I might try to binge watch New Mutants vol. 3 one day because Magik's team was technically X-Men.
 
Last edited:
If anyone doesn't have the time/cash/interest in reading the early X-Men stuff from the start to the end of the 80's but still wants to know what the hell is going on then I'd recommend listening to the Jay and Miles explain the X-Men podcast.

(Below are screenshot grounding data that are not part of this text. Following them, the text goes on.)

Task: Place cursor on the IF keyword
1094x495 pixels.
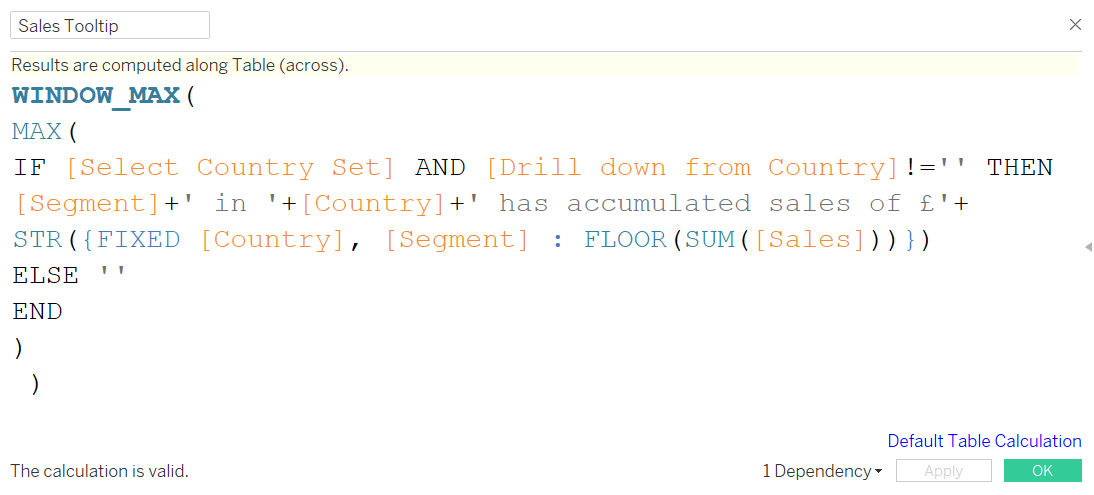Action: [x=29, y=168]
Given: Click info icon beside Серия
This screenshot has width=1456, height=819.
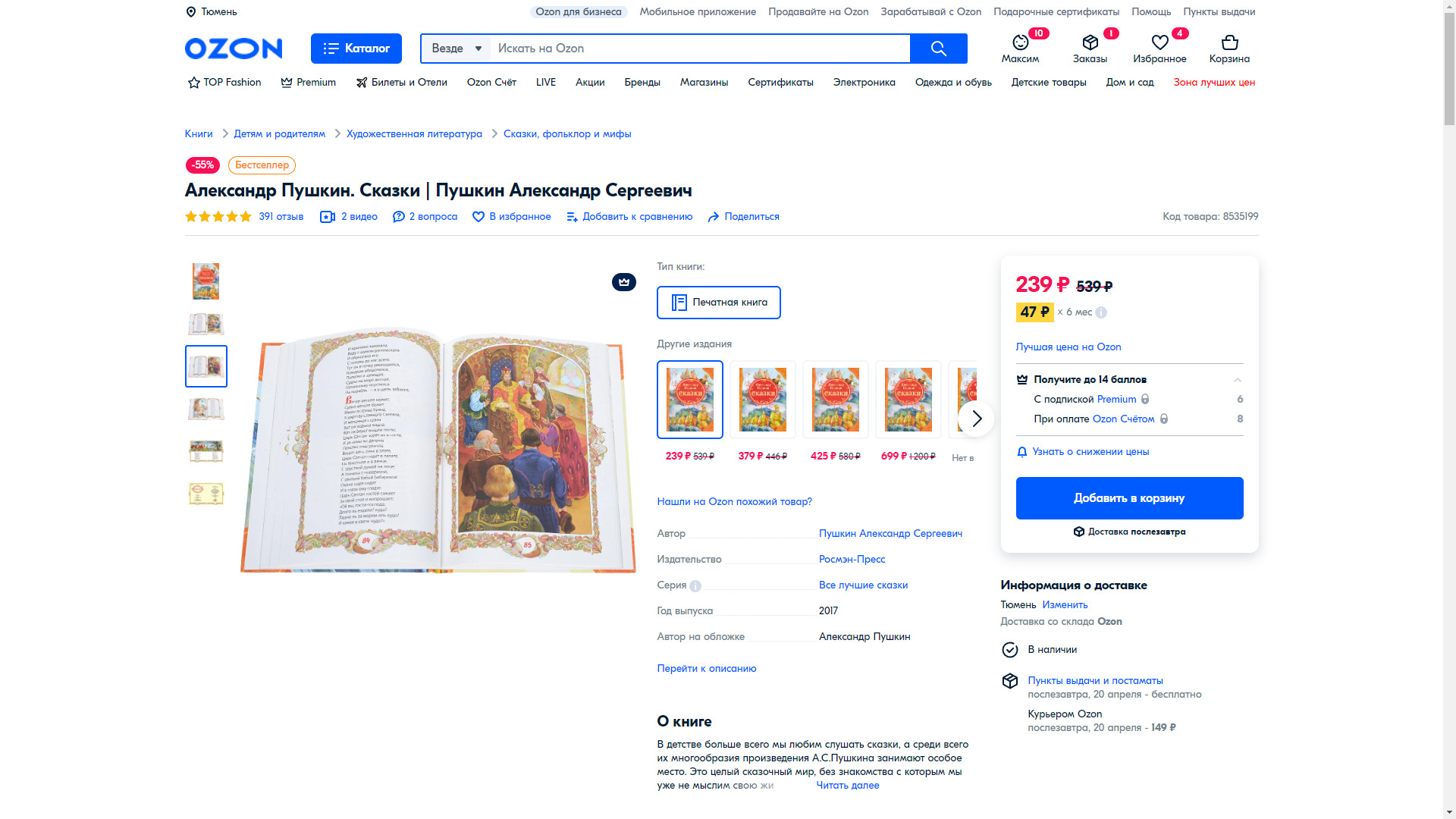Looking at the screenshot, I should [695, 585].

They've done about 120 by this point and spend a long time detailing what the hell is going on from X-Men 1 to wherever they are at the point you listen to them. They also bounce around to review stuff like the movies, cartoons and other things.
 
X-Men 280 is still Chris Claremont's? Didn't he quit writing for the title by then?
 
Yes. However, it's the end of the Muir Island Saga he started. More importantly, it's the end of an era with a pretty big status quo shift/reset right after.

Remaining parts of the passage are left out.